The establishment of a new FBI-style body to combat organised crime including the drugs trade and people trafficking makes perfect sense.
It could create a body with the resources and expertise to take on the crime godfathers and relieve pressure on hard-pressed regional police forces like the PSNI. Unfortunately the SDLP and Sinn Fein do not take that view and are blocking plans for the proposed body to operate in the province. Their claims that the body would not be accountable in the same way as the PSNI is something of a smokescreen.
The two parties cannot accuse and criticise unionists for backsliding on the spirit of the Belfast Agreement and then do exactly the same on policing. Crime does not recognise any boundaries and to leave Northern Ireland without the expertise of a national body for purely political expediency is a woeful state of affairs. There is no great surprise that Sinn Fein should take this attitude but the SDLP has always professed to be a party of law and order and should unchain itself from its republican counterpart.

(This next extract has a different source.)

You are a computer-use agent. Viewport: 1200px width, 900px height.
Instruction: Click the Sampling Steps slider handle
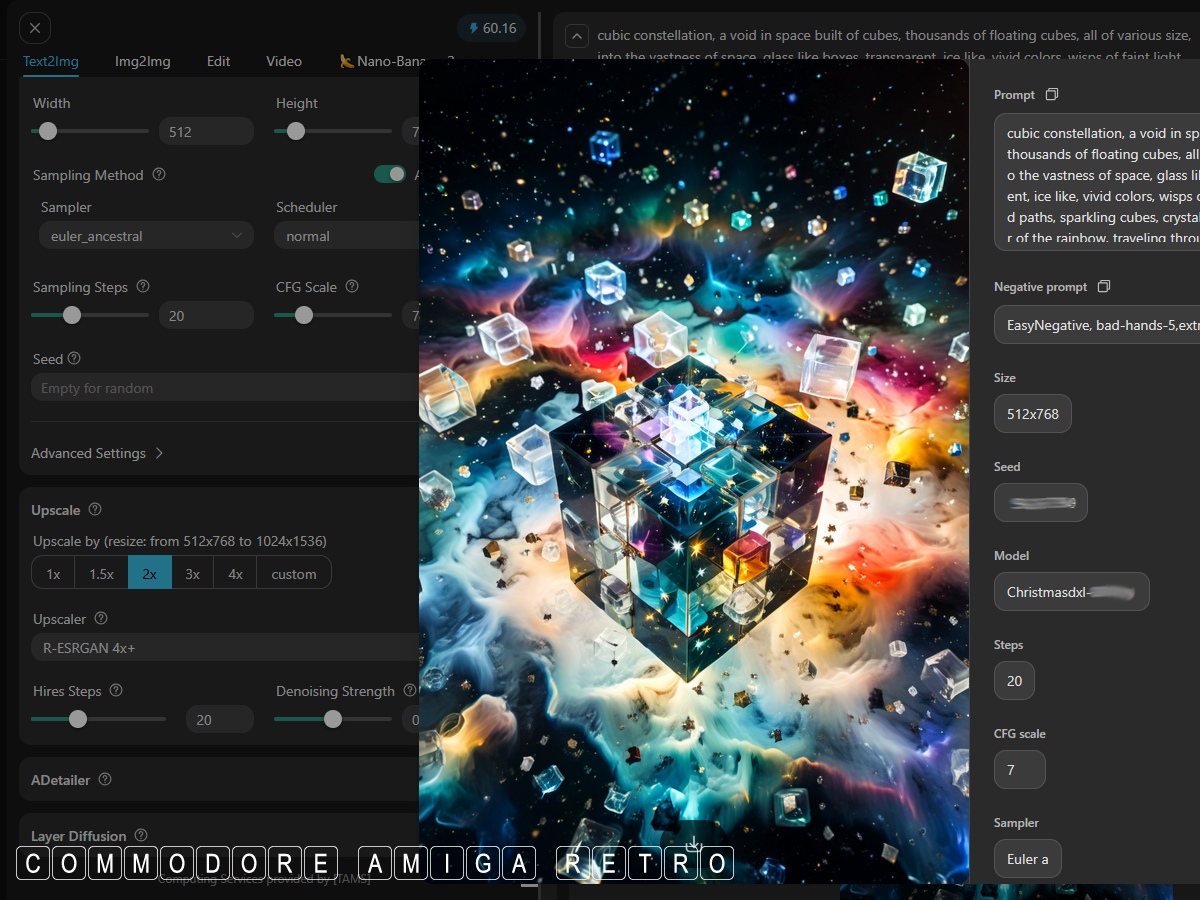(x=72, y=315)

There is no political merit in the SDLP's attitude even from a selfish point of view. It will never be seen to be as hardline as Sinn Fein and can hardly expect to steal any votes from the republican constituency. But it could appeal to broadminded nationalists who put the safety of people here and the rule of law above petty political bargaining. Instead of outright opposition, it should concentrate on ensuring that the new body is accountable for its actions here.
But perhaps the politicians of all hues will have better news for the Chief Constable, Matt Baggott, next week when they consider his plea for another 300 officers. It is ironic that the man brought in to normalise policing here should find himself heading a force under increasing pressure from organised crime, loyalist protesters and dissident republicans, as well as ordinary policing duties. He now realises that we have an imperfect peace here and the Policing Board should be sympathetic to his demand.